Robust Optimization Design of the Power-train Mounting System of the Light Truck

In order to improve the isolating performance of the power-train mount system of one light truck with the uncontrollable parameters of the stiffness and location, a robust optimization design problem based on the 6-DOF dynamical equation of the power-train mount system is presented in the paper. For the robust optimization design of the power-train mount system with the uncontrollable parameter variations, a deterministic, non-gradient approach for objective robust and constraint robust optimization is discussed based on the design of orthogonal experiment and Genetic Algorithm. The robustness measures are the objective robustness indices and constraint robustness indices determined by the Decision Maker's the maximum acceptable objective and constraint variations, and the worst-case estimates of the sensitivity regions’ sizes for isolating performance of the power-plant mount system from the ranges of parameters’ variability based on the design of the orthogonal experiment and statistical analysis.
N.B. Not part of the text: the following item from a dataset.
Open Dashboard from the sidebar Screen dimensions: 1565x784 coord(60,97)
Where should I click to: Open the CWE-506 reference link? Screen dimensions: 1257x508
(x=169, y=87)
The objective is to maximize decouple of the mode kinetic energy despite the uncertainty in the stiffness and location properties of the rubber mount system in the light truck for determining the locations and stiffness rates. To compare with the reference vehicle, the results of the numerical simulations and experiments in proving ground for the five light trucks with the optimization design power-train mounts showed that the isolating performances and robustness of the power-train mount system have been significantly improved.